When we were developing Love and Theft (if you don’t know that part of my back story, just click here), we spent hours and hours writing and practicing, playing live shows at tiny little pizza shops and acoustic rooms.
We did weekend writing camps and demoed more songs than I can even remember.
We polished up our harmonies and dialed in complementary guitar parts and piano parts.
We worked on photos and social media campaigns and websites and building up a following.
These things—that drive and that hard work—all played a part in us finally signing a record deal and experiencing the ensuing madness. But it all would have been for naught if it weren’t for one final ingredient that blew the doors open for us.
What was this magical ingredient? What was the special sauce?
We were working with two producers who had years of experience, and even more importantly, years of solid relationships in Nashville.
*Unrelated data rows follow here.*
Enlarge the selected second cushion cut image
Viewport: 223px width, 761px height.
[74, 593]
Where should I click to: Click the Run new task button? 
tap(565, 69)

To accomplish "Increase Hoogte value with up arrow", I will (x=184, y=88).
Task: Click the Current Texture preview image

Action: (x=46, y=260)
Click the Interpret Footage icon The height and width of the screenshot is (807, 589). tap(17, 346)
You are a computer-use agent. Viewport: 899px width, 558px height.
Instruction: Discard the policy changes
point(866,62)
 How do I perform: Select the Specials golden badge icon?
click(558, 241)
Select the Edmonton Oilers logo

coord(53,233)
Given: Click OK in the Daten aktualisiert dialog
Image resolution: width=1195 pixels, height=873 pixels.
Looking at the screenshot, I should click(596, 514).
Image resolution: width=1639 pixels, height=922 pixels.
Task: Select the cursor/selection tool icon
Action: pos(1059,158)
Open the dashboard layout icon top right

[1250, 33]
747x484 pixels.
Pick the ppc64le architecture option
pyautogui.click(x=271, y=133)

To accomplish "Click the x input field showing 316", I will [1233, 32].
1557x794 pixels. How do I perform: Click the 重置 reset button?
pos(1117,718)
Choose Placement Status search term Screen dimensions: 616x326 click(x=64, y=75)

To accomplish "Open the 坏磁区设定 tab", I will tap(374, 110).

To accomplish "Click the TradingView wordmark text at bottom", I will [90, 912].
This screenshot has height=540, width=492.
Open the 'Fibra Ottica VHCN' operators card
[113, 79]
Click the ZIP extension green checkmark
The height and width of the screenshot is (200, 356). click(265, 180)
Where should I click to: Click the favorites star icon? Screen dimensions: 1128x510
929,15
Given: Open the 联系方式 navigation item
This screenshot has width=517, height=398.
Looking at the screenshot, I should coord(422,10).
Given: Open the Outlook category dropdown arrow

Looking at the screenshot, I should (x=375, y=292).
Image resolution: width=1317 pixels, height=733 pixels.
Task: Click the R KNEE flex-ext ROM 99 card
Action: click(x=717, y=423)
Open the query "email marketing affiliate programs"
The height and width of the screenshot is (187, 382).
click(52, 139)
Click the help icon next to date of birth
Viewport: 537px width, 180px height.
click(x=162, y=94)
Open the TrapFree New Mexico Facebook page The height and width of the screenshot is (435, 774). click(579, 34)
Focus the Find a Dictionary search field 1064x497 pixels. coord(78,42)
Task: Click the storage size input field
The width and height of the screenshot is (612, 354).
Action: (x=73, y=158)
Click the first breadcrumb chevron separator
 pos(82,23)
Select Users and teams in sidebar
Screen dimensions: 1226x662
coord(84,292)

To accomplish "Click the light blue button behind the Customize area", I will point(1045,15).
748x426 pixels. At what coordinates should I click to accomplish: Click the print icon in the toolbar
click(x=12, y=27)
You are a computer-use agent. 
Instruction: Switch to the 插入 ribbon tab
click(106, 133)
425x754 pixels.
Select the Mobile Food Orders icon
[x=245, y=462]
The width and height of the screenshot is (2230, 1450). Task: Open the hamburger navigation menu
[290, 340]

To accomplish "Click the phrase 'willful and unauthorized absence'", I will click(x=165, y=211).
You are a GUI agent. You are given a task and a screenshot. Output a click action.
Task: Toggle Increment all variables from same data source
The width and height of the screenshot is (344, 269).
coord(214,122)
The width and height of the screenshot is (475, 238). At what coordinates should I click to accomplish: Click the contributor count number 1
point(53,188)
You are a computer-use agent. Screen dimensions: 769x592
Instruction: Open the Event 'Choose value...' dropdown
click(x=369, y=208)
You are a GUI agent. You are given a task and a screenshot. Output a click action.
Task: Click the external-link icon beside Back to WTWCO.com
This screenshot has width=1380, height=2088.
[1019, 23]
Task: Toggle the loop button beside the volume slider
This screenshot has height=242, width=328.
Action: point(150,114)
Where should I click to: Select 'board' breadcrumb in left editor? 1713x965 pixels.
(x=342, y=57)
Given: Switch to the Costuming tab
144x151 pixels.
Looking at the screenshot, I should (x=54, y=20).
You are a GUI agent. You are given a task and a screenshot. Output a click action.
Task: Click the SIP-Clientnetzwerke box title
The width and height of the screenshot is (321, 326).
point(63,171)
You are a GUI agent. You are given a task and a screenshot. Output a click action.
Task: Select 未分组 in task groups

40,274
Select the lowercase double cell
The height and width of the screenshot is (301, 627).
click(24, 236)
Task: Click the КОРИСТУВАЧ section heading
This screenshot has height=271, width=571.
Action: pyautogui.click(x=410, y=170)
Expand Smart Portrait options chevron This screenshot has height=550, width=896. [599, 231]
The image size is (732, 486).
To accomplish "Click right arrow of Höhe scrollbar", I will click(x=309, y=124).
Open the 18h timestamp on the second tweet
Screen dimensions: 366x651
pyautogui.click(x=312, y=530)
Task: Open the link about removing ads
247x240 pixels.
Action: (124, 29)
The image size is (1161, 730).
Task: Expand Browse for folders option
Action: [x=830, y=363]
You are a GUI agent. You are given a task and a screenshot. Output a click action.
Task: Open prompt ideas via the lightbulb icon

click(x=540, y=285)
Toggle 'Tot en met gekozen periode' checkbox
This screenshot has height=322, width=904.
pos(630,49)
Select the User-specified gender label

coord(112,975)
This network of relationships opened the door for a showcase in an ASCAP board room early one morning. Upon hearing us perform, the people in that room used their relationships to open the doors to almost 10 in-office showcases with major labels around town.
We may have been pretty good, we may have had a growing following, we may have had our songs and harmonies and looks and photos all dialed in. But without those relationships, we were just a good band with a handful of local fans. There would’ve been no ‘Runaway,’ no People magazine, no Taylor Swift. (There I am with long hair. Sexy, right?)
Clearly, your network of relationships is crucial to success, regardless of what business you’re in. (Jeff Goins admits this freely and gratefully, as an example.)
So I’ll share with you one go-to phrase to help you network like a champion and open those doors. You ready for it? Here it goes…
“Who do you know that I should know?”
Simply add to that phrase to make it more specific to your needs and to find the right people.
“I’m working on creating a product for entrepreneurs. Who do you know that I should know who might be interested in sharing their experience as a business owner?”
“I’ve been writing songs in town for several years and am starting to gain some momentum. Who do you know that I should know, that might appreciate my writing style and want to write together?”
This works for a couple reasons.
First, it’s an open-ended question, not a yes/no question.
If you ask, “Do you know anyone that you think I should write with?”
Easy answer: “Not off the top of my head. I’ll keep an ear out.” No they won’t. That door is closed, that conversation is over.
Secondly, it’s specific enough that it engages their mind, it causes them to actually stop and think. It incites them to start trying to think of a name. You’ll see their eyes dart up as they begin to search their mental directory.
Here’s how to really make it work: have the patience to wait for an answer. If you have the discipline to ask that question and then to wait quietly and expectantly, (here’s the magic), they will fill the silence with information that is valuable to you.
So ask, “Who do you know that I should know?” and then wait, patiently, for the answer.
Here’s your simple challenge: Ask this question once today. Just try it out. Rehearse it privately once or twice if you need to, ask it, and don’t back down. Have the strength to make them fill the silence with valuable info.